While no one in this country, even at the Salem Witch Trials, was ever burned at the stake (they were hanged instead), it actually was a horrific common practice in Europe.
But, we don’t burn or hang witches at the stake anymore. Or … do we?
Not unlike that Monty Python scene, there are so many people and groups who rally to see someone “burn”. A mistake is made, an off-handed remark, a momentary lapse of reason, a different philosophy, a wrong word, or something taken completely out of context and we want their head!
Sometimes; even many times, the allegations are completely manufactured out of thin air and the witch must be burned. We dress them like a witch and damn them, rallying the masses to make sure they don’t escape the ultimate judgment and sentencing, for which there is no defense.
But, guilt and judgement are for the damned.
While the “guilty” witch is damned to burn, the crowd is damned by judgement. No matter how many witches they “burn”, they’ll never escape their own guilt. To paraphrase Monica Paulus, by burning witches, the crowd believes their guilt is abolished. Or at least, hidden. But, it doesn’t work.

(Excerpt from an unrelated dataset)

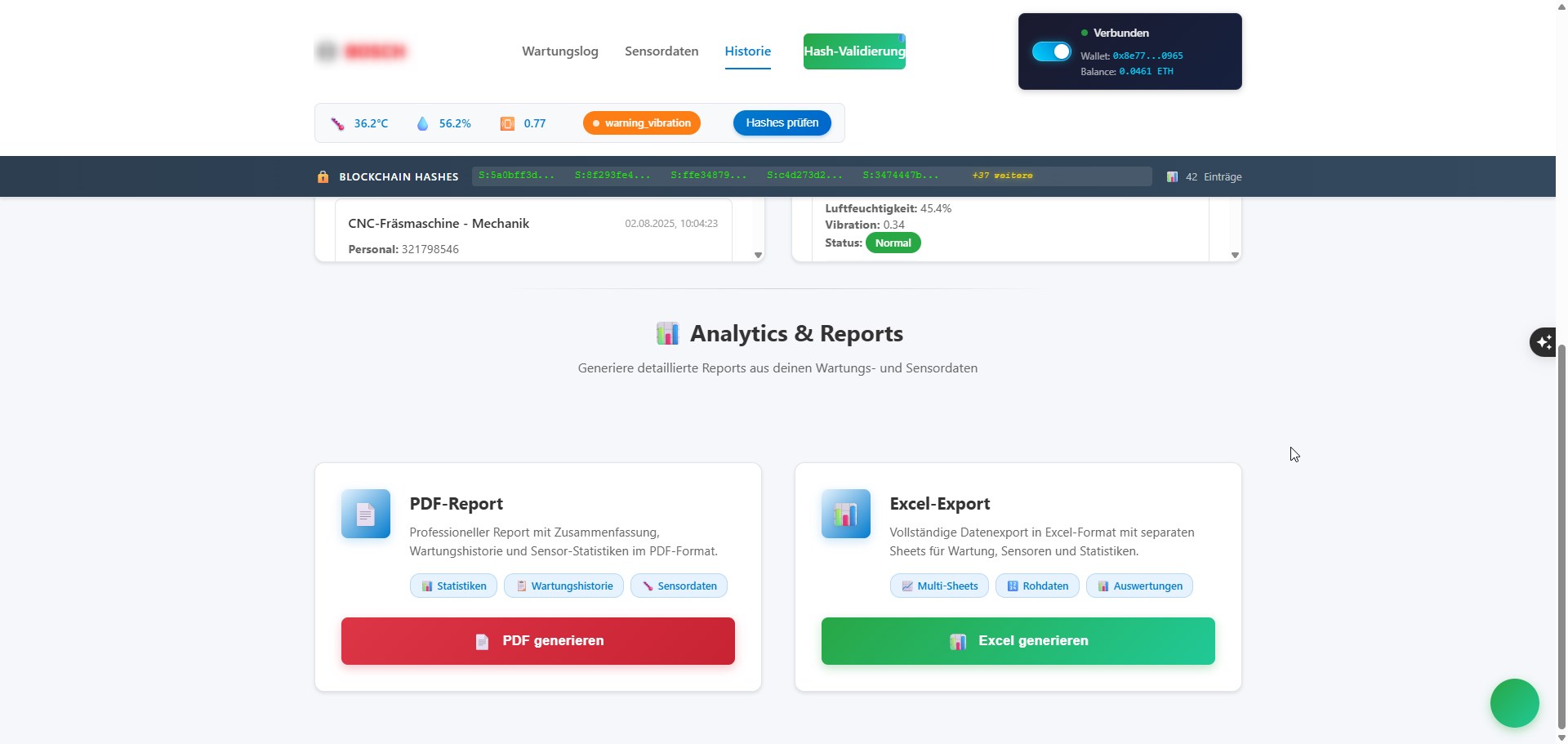Open the sparkle AI assistant icon
This screenshot has height=744, width=1568.
tap(1544, 342)

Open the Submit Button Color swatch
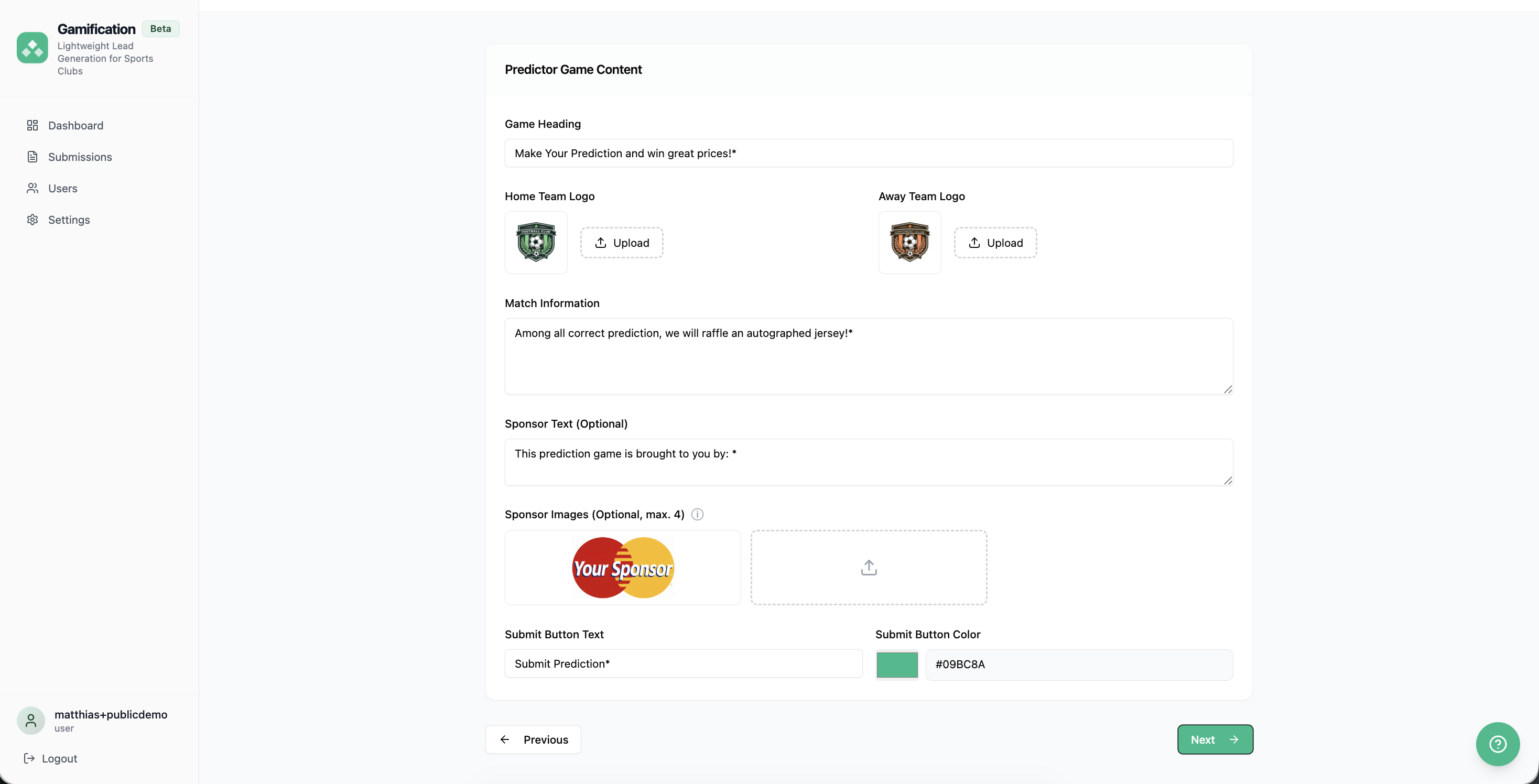[896, 665]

We can’t keep ourselves clean by dirtying others.
Yama, the first of the eight limbs of yoga, deals with our own ethical standards, moral discipline, character, and focusing on how we conduct ourselves in this existence. Instead of burning “witches”, maybe that energy is better and more positively spent on ourselves, especially in this era of divisiveness.
Scarier than the witch are the ones rallying to burn her; him, them, …
Save wrath and punishment for the real bad guys.